Following 4 consecutive monthly increases, results from the Mortgage Interest Rate Survey (MIRS) released by the Federal Housing Finance Agency (FHFA) indicate that mortgage rates fell in April 2017, its second consecutive month of declines. Over the month, contract rates on mortgages used to purchase single-family newly constructed homes declined by 10 basis points to 4.02 percent. Despite the decline, rates remain above the low of 3.54 percent in October 2016.
In the context of the last 6 months, contract rates are higher. However, over the past 35 years, rates are lower. In April 1982 mortgage rates reached 15.13 percent. In the following decades rates have been steadily declining. The figure above illustrates how the decline in mortgage rates have tracked the decline rates on the 10-year Treasury note.

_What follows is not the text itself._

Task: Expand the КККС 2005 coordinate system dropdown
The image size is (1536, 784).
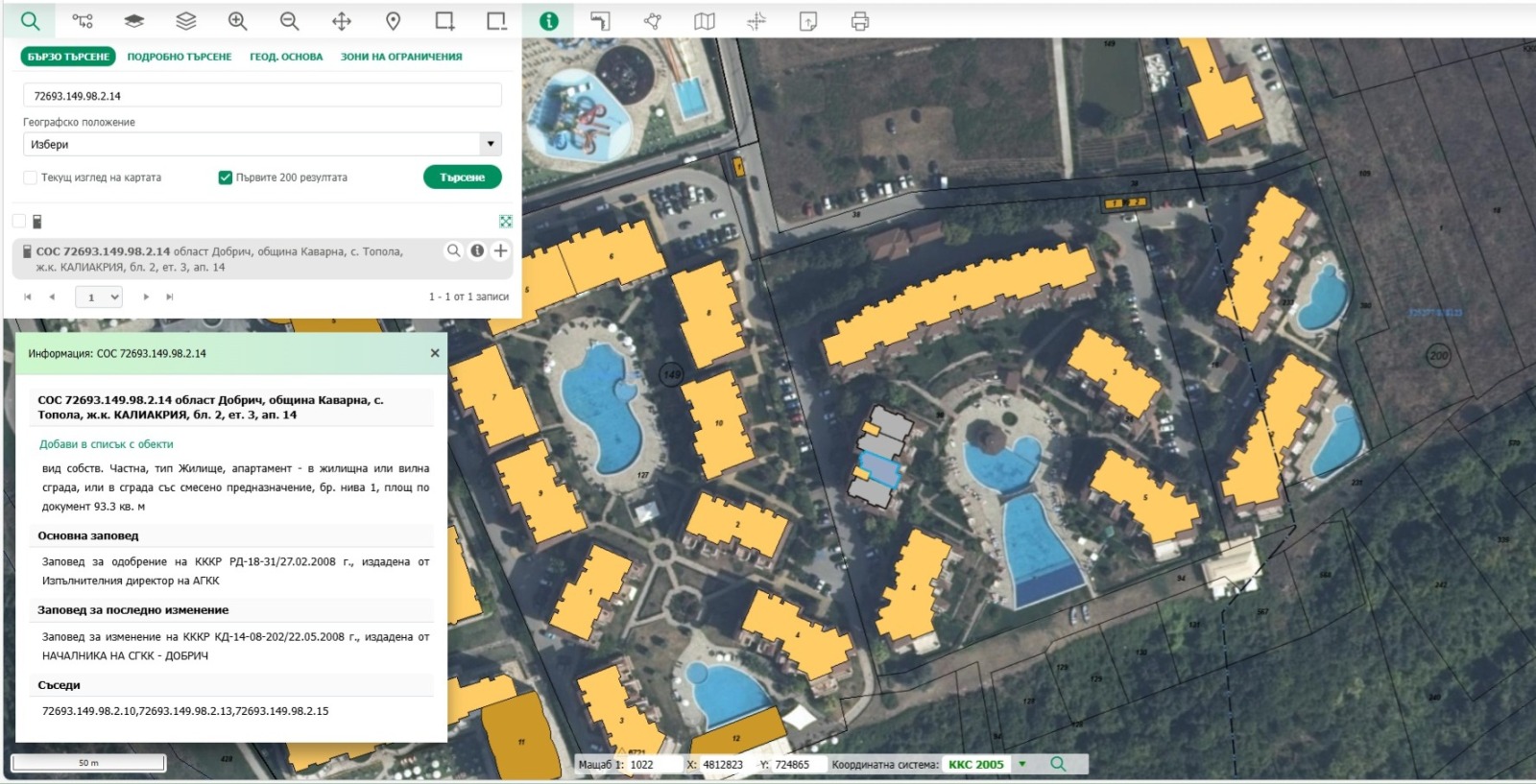Action: coord(1022,764)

Previous posts (here, here, and here) illustrated the impact of mortgage rate changes on homeownership. However, some research has established a causal link in the opposite direction. Researchers at the Federal Reserve Bank of Atlanta and Princeton University, seeking to understand the impact of demographics on the overall economy, have shown how the connection between population aging and economic growth could be reflected in the response of homeowners to interest rate changes.
Using examples of the interest rate changes in Japan, the analyst starts by noting that “Many researchers have found that an aging population tends to put downward pressure on real interest rates”. The analysts then cite research by Arlene Wong “suggesting that homeownership is a big reason why younger people react more strongly to interest-rate changes than do older people. Younger people generally carry larger mortgages because older people have typically had more years to pay down their home loans. Because they owe more money, younger people have more reason to refinance their mortgages when interest rates drop. And among those who refinance when rates fall, consumption rises much more than among those who don’t refinance, according to Wong.”
The ideas explored by the researchers could have important ramifications for our understanding of housing’s role in the economy. Indeed, analysis by researchers at the Federal Reserve Bank of New York found that, among mortgaged homeowners, the proportion of borrowers above 60 years of age nearly doubled between 2006 and 2016, from 15 percent to 27 percent while the proportion of mortgaged homeowners under 45 fell from 42 percent to 31 percent.
However, as the researchers note, “Demographics is just one of many forces that determine growth and interest rates.” Understanding the role played by these “other forces” could further improve our understanding of the link between homeownership and interest rates.